[[ Records provided open ]]

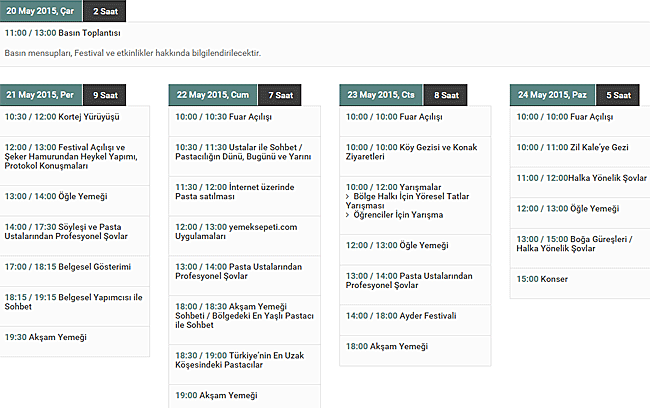Click the Belgesel Gösterimi schedule item

[68, 267]
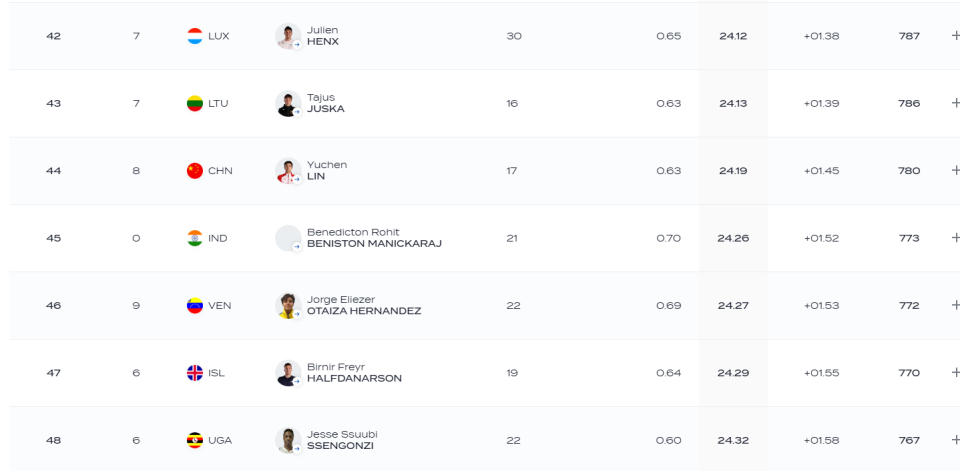Click the Uganda flag icon

point(195,440)
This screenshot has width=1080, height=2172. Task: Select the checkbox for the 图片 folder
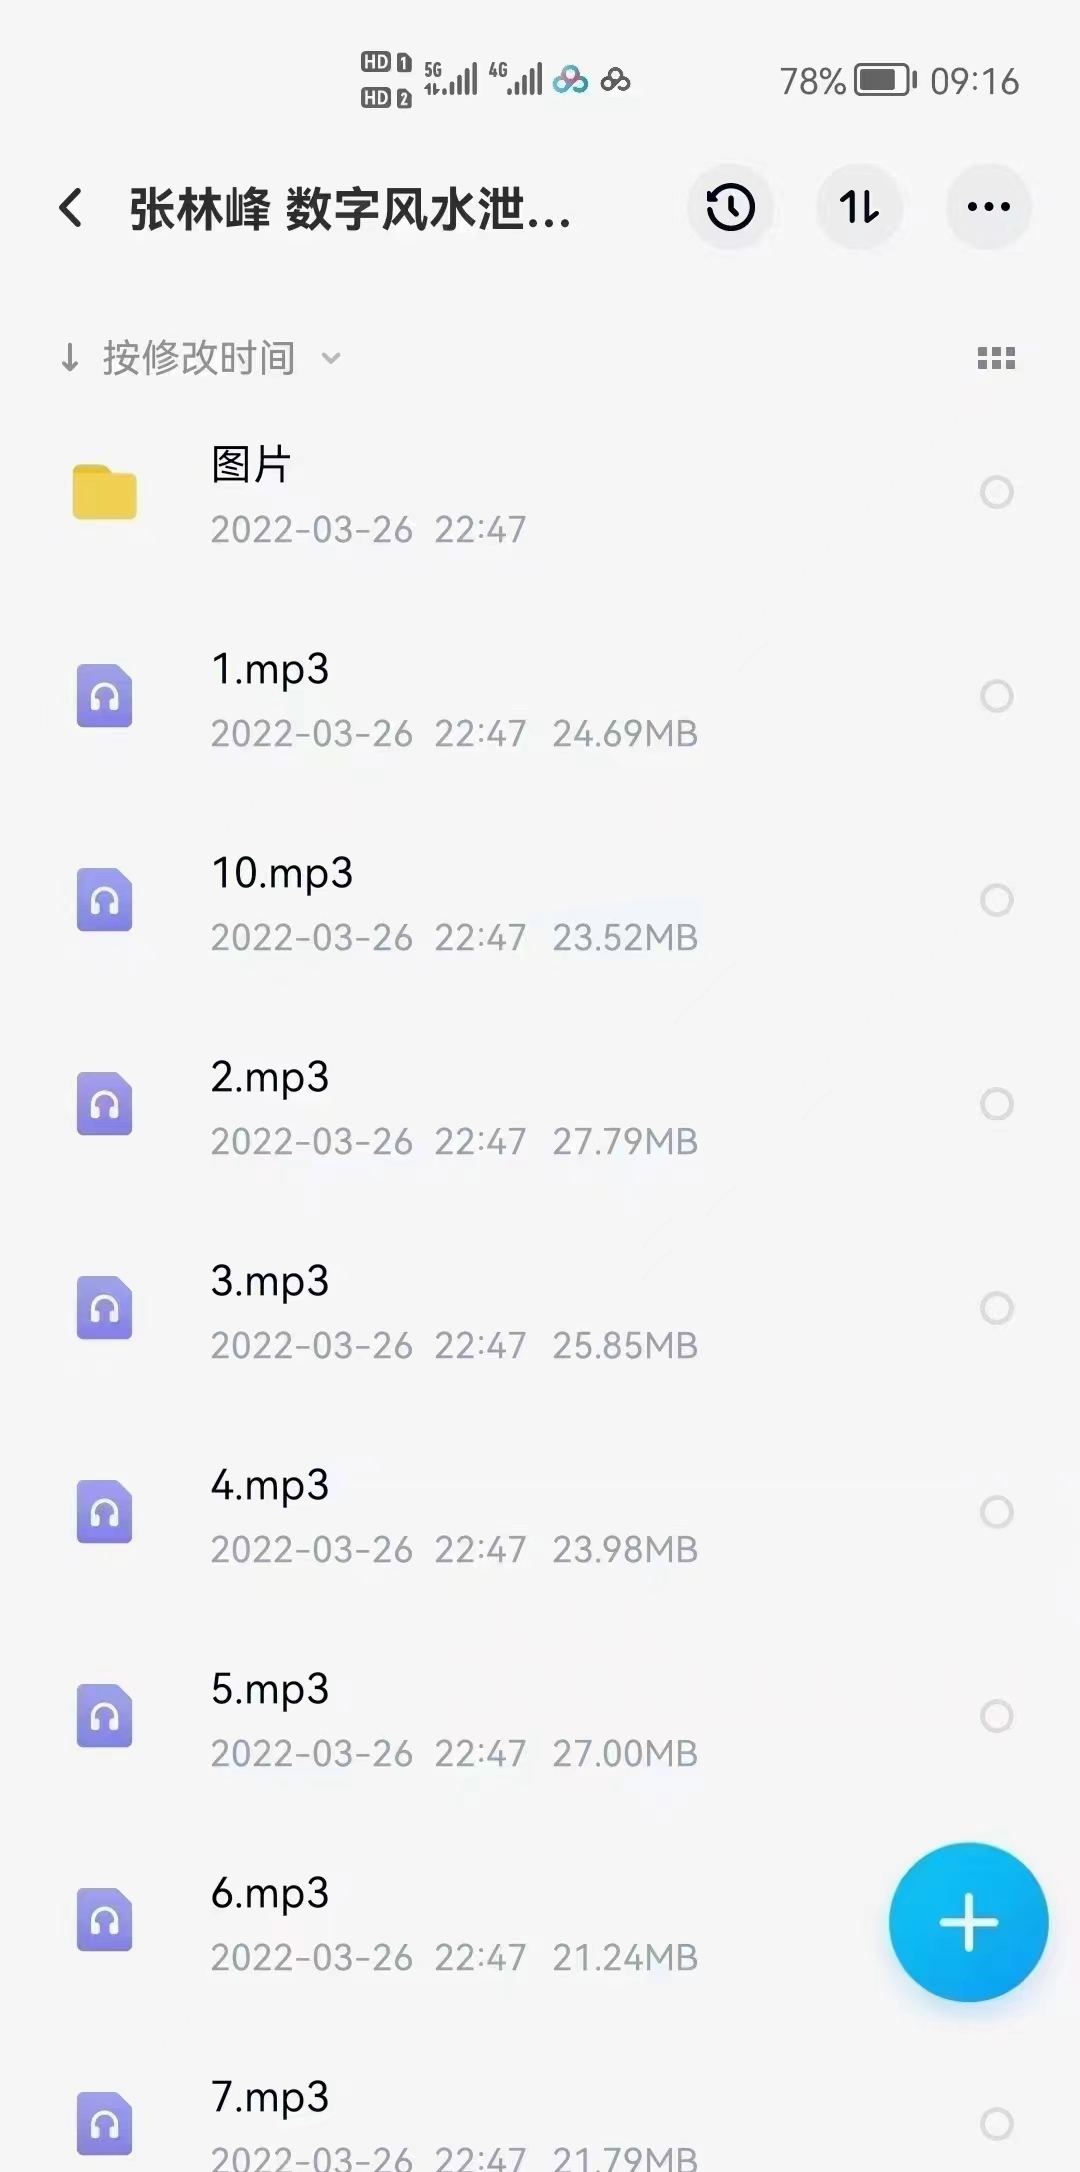coord(997,492)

[[ Records provided closed ]]

Task instructions: Pictures must be left out. Return verbatim only the lines from the line with "This screenshot has" through the final line of the material above, including both ends.

Finished task:
This screenshot has width=1080, height=2172. Task: Select the checkbox for the 图片 folder
coord(997,492)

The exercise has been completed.